Regularly mow lawns to keep them in shape - removing 'little and often' is the key to a good quality sward. Continue cutting lawn edges with a half-moon edging iron to ensure they are neat.
Mow pathways through areas of long grass to allow access to other areas of the garden.
Add grass clippings to the compost heap in thin layers (too much grass all at once is likely to be very wet and poorly aerated, resulting in smelly slime rather than compost).
Apply a high nitrogen summer lawn fertiliser if not done last month to encourage a healthy-looking lawn.

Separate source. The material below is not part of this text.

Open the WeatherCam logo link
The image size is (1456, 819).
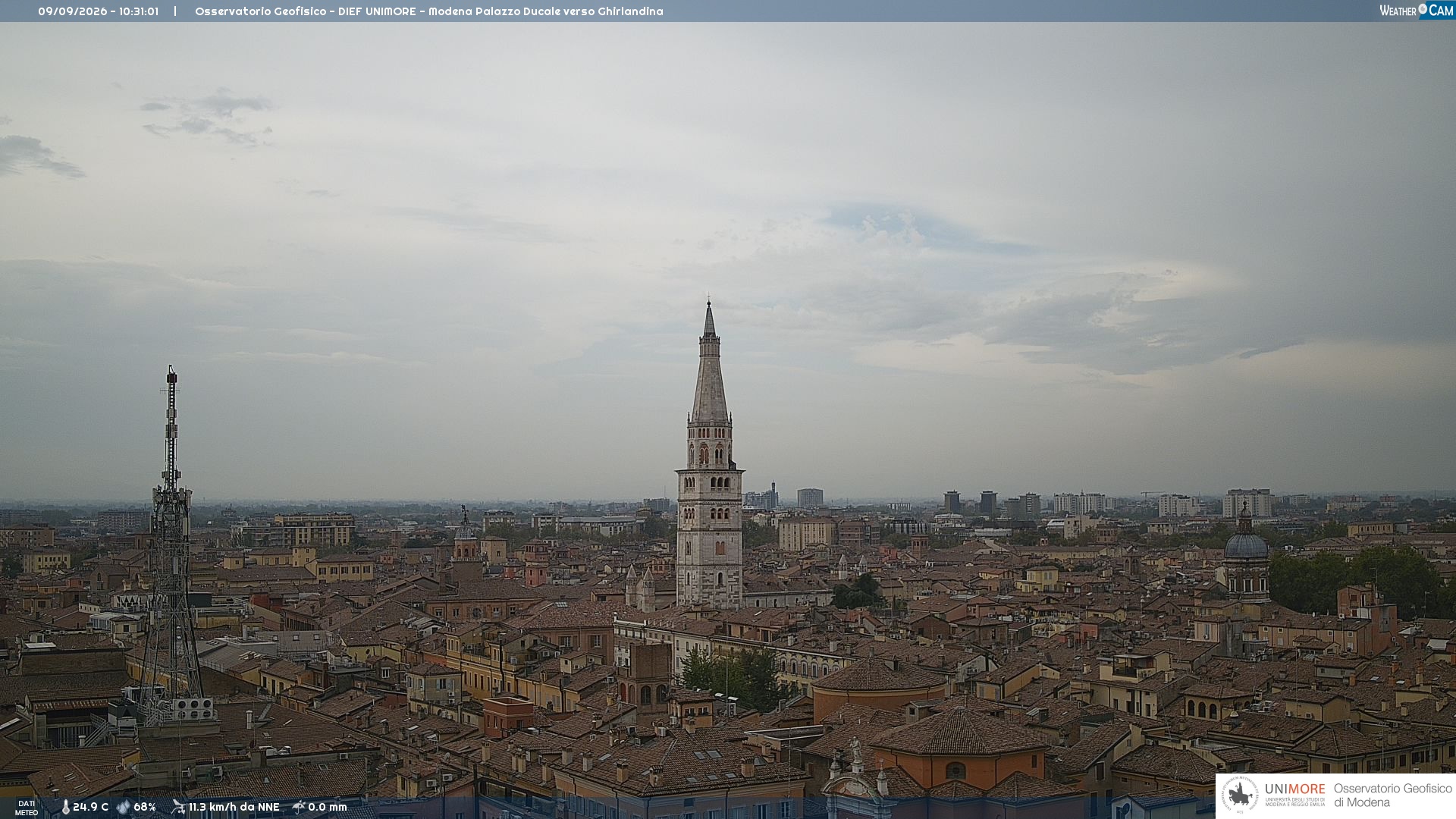(x=1416, y=10)
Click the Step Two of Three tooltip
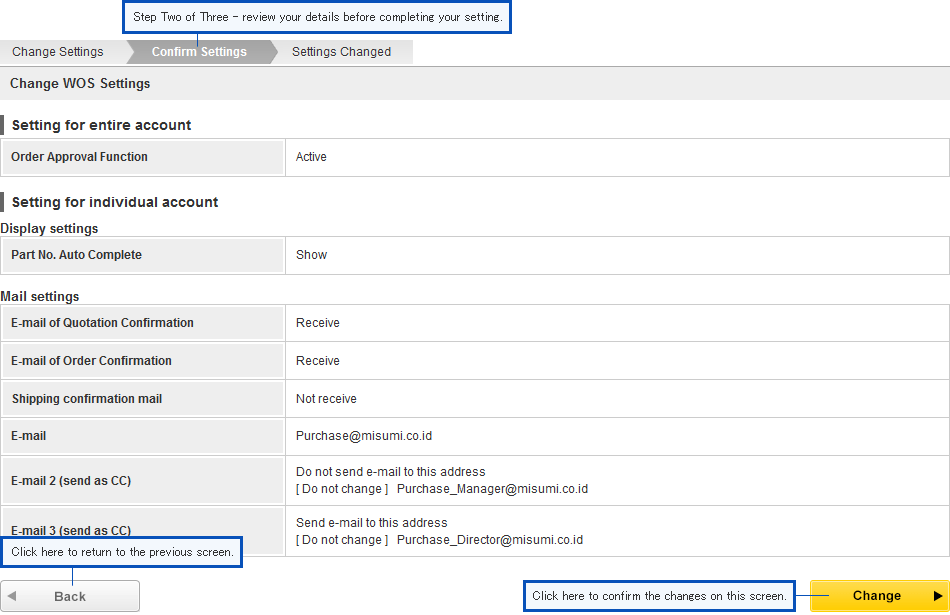The image size is (950, 615). [x=317, y=17]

Move garden furniture and other objects regularly to allow grass to recover and prevent yellow patches.
Ensure new lawns (either from turf or seed) do not dry out during hot weather, as turves will shrink if allowed to dry out, and fail to knit together.
During periods of prolonged dry weather, you could help by keeping your lawn a little longer than usual, and even investing in a mulching mower. Mulching mowers shred the grass clippings very finely and then blow them into the lower layers of the turf, where they act like mulch to help the lawn retain moisture. Because the clippings are fine, the end result is not unsightly, especially later in the season when the lawn gets very dry, and the mulch helps to keep it green rather than brown.
If moss is a problem, choose a combined fertiliser and mosskiller when feeding the lawn.
Selective weedkillers are available for lawns, which will kill the weeds but not the grass or any naturalised bulbs (providing they've died down). However, they will kill wild flowers.
Disperse dry worm casts with a hard-bristled broom.
Molehills can be a problem in rural areas. Traps are the most effective way to deal with this problem.